Aging is accompanied by endothelial dysfunction, reduced NO bioavailability, and mitochondrial decline, all of which impair the autoregulation of ocular blood flow [34,35]. These vascular changes parallel those observed in systemic neurodegenerative diseases such as Alzheimer’s and Parkinson’s disease, which also share pathways of oxidative stress and vascular dysregulation [36,37]. Nutritional interventions that enhance endothelial health—such as polyphenol-rich foods, omega-3 fatty acids, and antioxidant micronutrients—have been proposed as low-risk adjunctive strategies to preserve neurovascular integrity [38].

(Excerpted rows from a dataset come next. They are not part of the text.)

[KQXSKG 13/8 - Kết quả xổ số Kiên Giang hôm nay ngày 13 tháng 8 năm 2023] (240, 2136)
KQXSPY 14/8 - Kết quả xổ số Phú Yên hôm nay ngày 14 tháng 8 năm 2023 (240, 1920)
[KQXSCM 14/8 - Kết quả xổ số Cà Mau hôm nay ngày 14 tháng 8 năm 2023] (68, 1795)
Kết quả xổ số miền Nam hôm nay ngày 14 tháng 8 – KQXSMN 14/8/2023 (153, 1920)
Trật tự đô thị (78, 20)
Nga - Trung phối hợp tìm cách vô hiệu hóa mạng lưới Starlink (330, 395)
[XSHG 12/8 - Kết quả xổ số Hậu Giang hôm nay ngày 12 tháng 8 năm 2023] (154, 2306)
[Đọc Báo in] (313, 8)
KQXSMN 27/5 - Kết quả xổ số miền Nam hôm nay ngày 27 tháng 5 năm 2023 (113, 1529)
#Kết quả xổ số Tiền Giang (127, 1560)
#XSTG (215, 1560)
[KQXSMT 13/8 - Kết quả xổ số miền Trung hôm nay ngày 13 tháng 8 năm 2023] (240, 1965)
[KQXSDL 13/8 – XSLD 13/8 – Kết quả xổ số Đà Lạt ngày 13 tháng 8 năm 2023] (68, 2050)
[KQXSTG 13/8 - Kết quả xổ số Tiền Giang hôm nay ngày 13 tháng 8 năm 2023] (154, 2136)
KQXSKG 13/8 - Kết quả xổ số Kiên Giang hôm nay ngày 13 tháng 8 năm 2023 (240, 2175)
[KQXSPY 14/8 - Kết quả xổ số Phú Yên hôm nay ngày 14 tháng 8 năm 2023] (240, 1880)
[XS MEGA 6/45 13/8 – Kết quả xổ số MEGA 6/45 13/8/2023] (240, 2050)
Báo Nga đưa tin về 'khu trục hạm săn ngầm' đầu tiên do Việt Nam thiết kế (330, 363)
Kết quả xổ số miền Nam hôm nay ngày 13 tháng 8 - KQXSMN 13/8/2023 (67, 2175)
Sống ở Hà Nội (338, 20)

The present study has several limitations. First, its retrospective, self-controlled design, modest sample size, and absence of a placebo-controlled arm substantially limit the ability to establish causal relationships. As a result, the observed associations between supplementation and short-term perfusion changes should be interpreted as exploratory. Second, the duration and sustainability of the observed perfusion improvements beyond one month remain uncertain. In a post hoc power calculation, based on the observed variance and effect sizes in the relative MBR in this study, the available sample provided approximately 53% power to detect the 1 h increase and 61% power to detect the 1 month increase at a two-sided α = 0.05. Although the bootstrap analysis, with 1000 resamples at subject levels, confirmed the reliability of the observed increase in ONH perfusion (the mean increase in relative MBR at 1 h was 106.4% [95% bootstrap CI: 79.5–155.8] and at 1 month was 115.2% [95% bootstrap CI: 73.7–170.2], this study was underpowered for smaller effects and should be regarded as an exploratory pilot investigation. In addition, there might be a selection bias, since those with the supplement being continued were likely to have a greater MBR response after supplement intake. Third, because the supplement contained multiple active components (e.g., red ginger extract 20mg, lutein 20mg, and vitamin B6 7.2 mg), the specific contribution of each nutrient cannot be independently determined—although mechanistically, red ginger is expected to play the primary role in enhancing ocular perfusion [13]. Future randomized controlled trials with larger cohorts are warranted to confirm these findings, assess the dose–response and long-term effects, and examine correlations with functional (e.g., visual field progression, pattern electrophysiology parameters) and structural (e.g., retinal oxygen saturation, choroidal thickness) outcomes. Additionally, integrating systemic vascular biomarkers and oxidative stress indices may help to elucidate the molecular mechanisms linking nutritional modulation and ocular microcirculation.
5. Conclusions
In conclusion, dietary supplementation, including red ginger extract, lutein, and vitamin B6 acutely and chronically, was associated with increased ONH blood flow in patients with OAG. While these findings partly align with preclinical evidence demonstrating red ginger-mediated vasodilation and neuroprotection effects [13], this study was limited to infer the causal association. Instead, the results generate preliminary hypotheses, suggesting that nutritional bioactives may have a complementary role in supporting ocular perfusion in glaucoma. Further controlled trials are warranted to confirm these effects and to integrate nutritional vascular modulation into comprehensive glaucoma management.
Supplementary Materials
The following supporting information can be downloaded at: https://www.mdpi.com/article/10.3390/nu18010140/s1. Table S1: Comparison of baseline demographic and clinical characteristics of the study participants according to supplement continuation status; Table S2: Changes in optic nerve head blood flow after oral supplement intake (post-1 h).
Author Contributions
Conceptualization, S.T. and T.N.; methodology, A.H., S.T., N.T. (Nana Takahashi), N.T. (Naoki Takahashi), and K.S.; software, A.H.; validation, A.H., S.T., and T.N.; formal analysis, A.H.; investigation, A.H. and S.T.; resources, S.T., N.T. (Nana Takahashi), N.T. (Naoki Takahashi), K.S., and T.N.; data curation, S.T.; writing—original draft preparation, A.H.; all authors edited and revised the manuscript; project administration, T.N.; funding acquisition, S.T. and T.N. All authors have read and agreed to the published version of the manuscript.
Funding
This research was partly supported by the Japan Science and Technology Agency (JST), through the Center of Innovation Program (COI NEXT), grant no. JPMJPF2201.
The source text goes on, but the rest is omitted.